Naseer Veeran, 38, a close family friend who works with Moyachery's father and witnessed the little boy's death, supported the decision to continue the investigation.
"It's a good idea. I don't want people to do something like this again," he said. "There are too many dangerous places like this, but RAK is getting better and safer than before."
Friends called for authorities to inspect neighbourhood sand pitches, dozens of which are used by families across the city.
"At the moment we do not know about other areas but if it happens in one area, it can happen in others too," said Mohamed Abubaker, principal of Scholars Indian School, where Moyachery was in grade two.
Mohammad al Asam, the general manager of the RAK municipality, called on the Federal Electricity and Water Authority (Fewa) to inspect fields for security.
"The police should contact Fewa to inspect these fields and cut the electricity if it is not safe," Mr al Asam said.
"We have no authority to cut off the power supply. This responsibility lies with the owner and Fewa."
Sandra Fernandes, the school counsellor, said the boy's death could have a long-term impact on pupils.
"He was a good child and we are very sad to lose him," she said.
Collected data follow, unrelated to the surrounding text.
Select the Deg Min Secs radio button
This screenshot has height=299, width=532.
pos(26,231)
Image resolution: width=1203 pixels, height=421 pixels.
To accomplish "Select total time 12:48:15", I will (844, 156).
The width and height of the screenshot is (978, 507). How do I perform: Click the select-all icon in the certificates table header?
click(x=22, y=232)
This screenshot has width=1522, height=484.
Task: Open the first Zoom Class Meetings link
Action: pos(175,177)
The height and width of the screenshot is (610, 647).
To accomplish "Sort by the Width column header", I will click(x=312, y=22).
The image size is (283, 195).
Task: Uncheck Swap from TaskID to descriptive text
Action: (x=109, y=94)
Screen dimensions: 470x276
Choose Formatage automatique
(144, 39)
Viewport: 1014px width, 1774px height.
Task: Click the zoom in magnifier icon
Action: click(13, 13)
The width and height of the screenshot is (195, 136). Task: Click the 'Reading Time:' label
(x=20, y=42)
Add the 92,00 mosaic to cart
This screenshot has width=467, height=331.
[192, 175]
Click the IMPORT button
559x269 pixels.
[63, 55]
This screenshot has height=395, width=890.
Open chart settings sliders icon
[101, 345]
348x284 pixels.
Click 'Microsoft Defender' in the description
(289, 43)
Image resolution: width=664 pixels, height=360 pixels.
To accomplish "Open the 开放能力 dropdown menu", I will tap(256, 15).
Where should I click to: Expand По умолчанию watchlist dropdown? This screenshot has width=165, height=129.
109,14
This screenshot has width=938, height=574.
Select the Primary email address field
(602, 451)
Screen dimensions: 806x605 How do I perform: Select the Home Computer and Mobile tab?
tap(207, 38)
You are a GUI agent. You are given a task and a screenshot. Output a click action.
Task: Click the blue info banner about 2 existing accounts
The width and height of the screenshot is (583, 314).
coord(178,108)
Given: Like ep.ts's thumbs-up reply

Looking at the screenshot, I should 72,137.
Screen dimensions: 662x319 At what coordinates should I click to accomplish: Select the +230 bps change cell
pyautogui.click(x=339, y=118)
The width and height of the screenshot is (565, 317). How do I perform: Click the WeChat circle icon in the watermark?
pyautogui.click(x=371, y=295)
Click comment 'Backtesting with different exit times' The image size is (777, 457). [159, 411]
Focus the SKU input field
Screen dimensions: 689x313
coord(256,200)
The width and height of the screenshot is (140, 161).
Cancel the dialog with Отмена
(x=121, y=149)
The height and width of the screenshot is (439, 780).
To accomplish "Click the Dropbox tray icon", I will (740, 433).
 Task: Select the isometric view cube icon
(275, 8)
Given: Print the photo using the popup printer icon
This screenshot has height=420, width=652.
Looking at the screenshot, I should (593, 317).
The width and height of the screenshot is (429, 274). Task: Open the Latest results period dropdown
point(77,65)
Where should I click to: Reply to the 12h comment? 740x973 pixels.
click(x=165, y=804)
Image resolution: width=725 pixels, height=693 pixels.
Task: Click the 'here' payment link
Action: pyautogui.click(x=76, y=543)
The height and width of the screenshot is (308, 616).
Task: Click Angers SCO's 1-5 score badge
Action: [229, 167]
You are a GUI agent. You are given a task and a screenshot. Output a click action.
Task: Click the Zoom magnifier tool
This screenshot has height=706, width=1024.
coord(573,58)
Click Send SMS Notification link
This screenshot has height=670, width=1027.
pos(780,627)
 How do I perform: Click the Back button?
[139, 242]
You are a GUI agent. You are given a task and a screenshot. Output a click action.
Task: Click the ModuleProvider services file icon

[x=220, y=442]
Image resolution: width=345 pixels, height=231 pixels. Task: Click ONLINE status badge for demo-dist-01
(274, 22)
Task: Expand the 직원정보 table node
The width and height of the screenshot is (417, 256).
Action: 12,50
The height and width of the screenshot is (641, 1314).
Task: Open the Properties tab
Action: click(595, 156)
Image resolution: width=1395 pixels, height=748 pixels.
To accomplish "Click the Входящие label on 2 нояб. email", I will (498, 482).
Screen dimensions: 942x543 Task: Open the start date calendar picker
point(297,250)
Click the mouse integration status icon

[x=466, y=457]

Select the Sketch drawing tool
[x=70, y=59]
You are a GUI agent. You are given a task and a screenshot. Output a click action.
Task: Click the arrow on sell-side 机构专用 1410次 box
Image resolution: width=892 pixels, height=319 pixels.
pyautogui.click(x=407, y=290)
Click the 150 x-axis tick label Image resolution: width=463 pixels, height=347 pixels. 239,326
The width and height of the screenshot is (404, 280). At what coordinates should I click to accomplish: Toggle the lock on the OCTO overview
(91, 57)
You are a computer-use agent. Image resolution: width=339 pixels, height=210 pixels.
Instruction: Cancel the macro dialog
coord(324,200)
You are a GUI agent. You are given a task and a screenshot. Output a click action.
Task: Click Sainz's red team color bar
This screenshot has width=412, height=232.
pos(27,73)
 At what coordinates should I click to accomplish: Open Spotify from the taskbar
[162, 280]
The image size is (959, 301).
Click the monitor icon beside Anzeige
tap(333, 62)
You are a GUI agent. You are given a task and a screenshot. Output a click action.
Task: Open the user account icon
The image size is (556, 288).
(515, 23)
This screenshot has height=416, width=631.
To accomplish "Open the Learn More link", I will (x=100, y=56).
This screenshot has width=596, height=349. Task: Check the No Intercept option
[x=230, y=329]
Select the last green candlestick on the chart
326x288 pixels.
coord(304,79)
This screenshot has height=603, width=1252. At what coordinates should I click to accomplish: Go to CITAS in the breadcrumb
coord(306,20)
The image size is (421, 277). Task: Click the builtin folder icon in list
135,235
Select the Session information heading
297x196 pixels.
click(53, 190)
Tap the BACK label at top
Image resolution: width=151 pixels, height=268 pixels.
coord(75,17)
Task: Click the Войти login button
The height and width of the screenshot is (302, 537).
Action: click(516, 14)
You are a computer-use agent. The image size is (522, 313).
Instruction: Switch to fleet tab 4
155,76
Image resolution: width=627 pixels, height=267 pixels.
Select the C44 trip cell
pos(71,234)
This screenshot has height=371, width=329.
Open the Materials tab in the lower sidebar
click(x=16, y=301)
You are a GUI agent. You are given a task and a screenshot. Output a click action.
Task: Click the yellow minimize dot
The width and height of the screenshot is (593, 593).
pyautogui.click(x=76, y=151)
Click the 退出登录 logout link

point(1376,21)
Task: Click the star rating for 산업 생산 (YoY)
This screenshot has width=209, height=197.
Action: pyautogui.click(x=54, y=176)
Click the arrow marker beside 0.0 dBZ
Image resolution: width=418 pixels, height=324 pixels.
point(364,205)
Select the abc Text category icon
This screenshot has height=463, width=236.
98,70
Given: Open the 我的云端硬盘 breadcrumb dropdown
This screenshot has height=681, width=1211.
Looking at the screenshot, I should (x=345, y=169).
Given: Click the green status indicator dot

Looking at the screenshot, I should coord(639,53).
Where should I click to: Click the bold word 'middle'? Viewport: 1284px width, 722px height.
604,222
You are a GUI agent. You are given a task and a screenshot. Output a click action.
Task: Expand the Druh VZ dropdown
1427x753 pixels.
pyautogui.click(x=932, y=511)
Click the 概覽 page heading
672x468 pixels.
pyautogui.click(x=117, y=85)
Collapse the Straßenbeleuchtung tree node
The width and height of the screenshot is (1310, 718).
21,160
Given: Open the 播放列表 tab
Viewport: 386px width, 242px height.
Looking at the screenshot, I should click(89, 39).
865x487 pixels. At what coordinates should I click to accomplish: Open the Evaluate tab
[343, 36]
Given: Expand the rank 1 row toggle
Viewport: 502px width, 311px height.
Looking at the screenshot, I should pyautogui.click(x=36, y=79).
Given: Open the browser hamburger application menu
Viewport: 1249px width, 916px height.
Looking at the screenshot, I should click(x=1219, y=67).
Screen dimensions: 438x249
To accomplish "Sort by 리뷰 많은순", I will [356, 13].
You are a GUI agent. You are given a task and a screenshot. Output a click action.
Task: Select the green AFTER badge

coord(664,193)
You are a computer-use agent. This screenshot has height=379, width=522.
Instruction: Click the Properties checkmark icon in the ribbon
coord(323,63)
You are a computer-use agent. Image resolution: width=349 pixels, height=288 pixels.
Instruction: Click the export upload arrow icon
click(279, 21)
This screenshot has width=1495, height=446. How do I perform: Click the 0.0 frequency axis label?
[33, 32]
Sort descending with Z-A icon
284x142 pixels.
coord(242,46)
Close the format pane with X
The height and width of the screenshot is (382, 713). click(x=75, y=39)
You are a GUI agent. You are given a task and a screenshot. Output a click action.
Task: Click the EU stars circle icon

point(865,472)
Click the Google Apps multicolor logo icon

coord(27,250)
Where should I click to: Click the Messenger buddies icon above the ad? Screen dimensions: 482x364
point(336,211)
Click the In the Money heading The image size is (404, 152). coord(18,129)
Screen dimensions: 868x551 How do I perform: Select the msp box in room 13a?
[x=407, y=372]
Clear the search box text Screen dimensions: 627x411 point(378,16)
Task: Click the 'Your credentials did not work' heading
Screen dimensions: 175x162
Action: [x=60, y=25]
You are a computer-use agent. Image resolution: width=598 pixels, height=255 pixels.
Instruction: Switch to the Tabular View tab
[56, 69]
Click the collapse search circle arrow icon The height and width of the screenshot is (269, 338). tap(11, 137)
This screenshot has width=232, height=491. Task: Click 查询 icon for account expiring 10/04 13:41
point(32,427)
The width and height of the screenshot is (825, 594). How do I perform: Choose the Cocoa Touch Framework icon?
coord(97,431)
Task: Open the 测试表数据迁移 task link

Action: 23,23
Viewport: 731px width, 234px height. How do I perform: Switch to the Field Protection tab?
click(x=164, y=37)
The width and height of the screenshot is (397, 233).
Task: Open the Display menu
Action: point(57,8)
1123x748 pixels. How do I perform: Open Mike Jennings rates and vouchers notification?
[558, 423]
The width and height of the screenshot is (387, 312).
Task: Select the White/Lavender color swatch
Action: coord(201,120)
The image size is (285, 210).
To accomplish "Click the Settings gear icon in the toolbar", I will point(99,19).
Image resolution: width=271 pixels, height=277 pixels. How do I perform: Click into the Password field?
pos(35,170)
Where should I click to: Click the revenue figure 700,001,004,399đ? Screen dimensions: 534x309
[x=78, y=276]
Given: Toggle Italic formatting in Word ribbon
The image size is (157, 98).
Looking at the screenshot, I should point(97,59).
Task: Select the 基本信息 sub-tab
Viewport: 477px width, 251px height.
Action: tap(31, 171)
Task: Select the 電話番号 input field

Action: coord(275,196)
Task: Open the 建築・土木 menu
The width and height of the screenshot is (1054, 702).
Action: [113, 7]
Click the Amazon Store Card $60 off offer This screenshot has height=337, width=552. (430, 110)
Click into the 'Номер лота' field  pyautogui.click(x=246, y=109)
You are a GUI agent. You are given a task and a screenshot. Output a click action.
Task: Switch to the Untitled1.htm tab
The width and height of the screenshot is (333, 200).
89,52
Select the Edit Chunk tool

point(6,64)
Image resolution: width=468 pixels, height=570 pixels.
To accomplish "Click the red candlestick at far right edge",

The entire staff attended his funeral and students received counselling."
Several neighourhood boys were present when the boy died.
"My friends saw this boy die," said Ali Awad, 18, a Yemeni who lives with his family beside the pitch. "They are afraid. Babies go and play in this field."
Children in the area have had play restricted to concrete courtyards since the tragedy.
"This area of town has too many wires," said Abdulrahman Abdulla, 25, an Emirati policeman who lives in a house by the pitch with his family of 13 children.
"The municipality did a good job of the Corniche park but there are no parks near this area. Kids play in this pitch from four years old."
Six of his nephews played with their teddy bears on the dusty concrete of the family courtyard, the only outdoor area that the family now considers safe.
Mohamed al Baluoshy, 36, a policeman raised in the area, said the Government must create more secure play areas for children.
"If anyone asks for a piece of land, the Government will give them a house," said the father of two.
"Now they have to start thinking about children. Even in the new areas there are no parks. In RAK there are not a lot of places for children to go."
RAK has two popular parks, but sand pitches are often the most popular and accessible play areas.
Dozens were illuminated before Ramadan and remain connected to electrical sources through flimsy wiring. Public beaches are unsupervised.
Abdul Basit and Abdul Hamid Rashid, 15-year-old twins from Afghanistan, join their younger brother and friends each night for football at a sand pitch at the beach opposite the accident site.
A tangle of open wires and extension cords connected to a generator lights the pitch for big matches.
"For us these places are good, at least we can play," Abdul Hamid Rashid said.
"We come almost every day for football. For six or seven months we are playing here and we didn't see anything dangerous. We think it's safe."